_Problem statement:_ Every entry that follows should be written out again exactly.
○ ○ ○ ○ ○ ○ ○
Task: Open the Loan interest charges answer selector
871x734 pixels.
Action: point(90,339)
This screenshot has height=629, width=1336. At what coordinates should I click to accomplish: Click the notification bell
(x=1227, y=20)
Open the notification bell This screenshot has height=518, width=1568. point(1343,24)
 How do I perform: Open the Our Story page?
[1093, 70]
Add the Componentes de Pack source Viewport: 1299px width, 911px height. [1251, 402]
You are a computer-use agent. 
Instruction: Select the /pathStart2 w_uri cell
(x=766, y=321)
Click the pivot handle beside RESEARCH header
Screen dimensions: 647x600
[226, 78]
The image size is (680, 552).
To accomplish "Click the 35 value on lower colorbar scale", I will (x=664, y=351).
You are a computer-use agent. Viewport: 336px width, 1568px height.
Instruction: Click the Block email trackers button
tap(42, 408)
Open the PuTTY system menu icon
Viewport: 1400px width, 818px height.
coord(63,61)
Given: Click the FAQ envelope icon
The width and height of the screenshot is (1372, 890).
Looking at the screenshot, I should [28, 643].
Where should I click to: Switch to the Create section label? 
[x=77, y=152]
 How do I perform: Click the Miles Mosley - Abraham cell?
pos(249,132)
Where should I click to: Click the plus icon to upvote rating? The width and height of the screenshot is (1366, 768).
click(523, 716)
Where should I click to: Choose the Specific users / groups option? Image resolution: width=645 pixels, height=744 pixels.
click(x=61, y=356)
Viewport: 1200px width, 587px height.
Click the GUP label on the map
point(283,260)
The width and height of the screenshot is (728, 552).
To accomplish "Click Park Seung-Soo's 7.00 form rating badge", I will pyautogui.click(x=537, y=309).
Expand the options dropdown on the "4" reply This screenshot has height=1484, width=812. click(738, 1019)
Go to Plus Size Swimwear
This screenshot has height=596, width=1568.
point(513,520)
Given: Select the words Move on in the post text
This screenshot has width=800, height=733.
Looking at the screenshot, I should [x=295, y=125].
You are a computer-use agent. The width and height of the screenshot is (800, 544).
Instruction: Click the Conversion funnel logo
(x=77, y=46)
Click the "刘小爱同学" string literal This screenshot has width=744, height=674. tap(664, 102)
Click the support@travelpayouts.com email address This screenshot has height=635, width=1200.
○ ○ ○ ○ ○ ○ ○
_Answer for this exercise:_
Task: Open the Loan interest charges answer selector
871x734 pixels.
Action: point(90,339)
This screenshot has height=629, width=1336. At what coordinates should I click to accomplish: Click the notification bell
(x=1227, y=20)
Open the notification bell This screenshot has height=518, width=1568. point(1343,24)
 How do I perform: Open the Our Story page?
[1093, 70]
Add the Componentes de Pack source Viewport: 1299px width, 911px height. [1251, 402]
You are a computer-use agent. 
Instruction: Select the /pathStart2 w_uri cell
(x=766, y=321)
Click the pivot handle beside RESEARCH header
Screen dimensions: 647x600
[226, 78]
The image size is (680, 552).
To accomplish "Click the 35 value on lower colorbar scale", I will (x=664, y=351).
You are a computer-use agent. Viewport: 336px width, 1568px height.
Instruction: Click the Block email trackers button
tap(42, 408)
Open the PuTTY system menu icon
Viewport: 1400px width, 818px height.
coord(63,61)
Given: Click the FAQ envelope icon
The width and height of the screenshot is (1372, 890).
Looking at the screenshot, I should [28, 643].
Where should I click to: Switch to the Create section label? 
[x=77, y=152]
 How do I perform: Click the Miles Mosley - Abraham cell?
pos(249,132)
Where should I click to: Click the plus icon to upvote rating? The width and height of the screenshot is (1366, 768).
click(523, 716)
Where should I click to: Choose the Specific users / groups option? Image resolution: width=645 pixels, height=744 pixels.
click(x=61, y=356)
Viewport: 1200px width, 587px height.
Click the GUP label on the map
point(283,260)
The width and height of the screenshot is (728, 552).
To accomplish "Click Park Seung-Soo's 7.00 form rating badge", I will pyautogui.click(x=537, y=309).
Expand the options dropdown on the "4" reply This screenshot has height=1484, width=812. click(738, 1019)
Go to Plus Size Swimwear
This screenshot has height=596, width=1568.
point(513,520)
Given: Select the words Move on in the post text
This screenshot has width=800, height=733.
Looking at the screenshot, I should [x=295, y=125].
You are a computer-use agent. The width and height of the screenshot is (800, 544).
Instruction: Click the Conversion funnel logo
(x=77, y=46)
Click the "刘小爱同学" string literal This screenshot has width=744, height=674. tap(664, 102)
Click the support@travelpayouts.com email address This screenshot has height=635, width=1200.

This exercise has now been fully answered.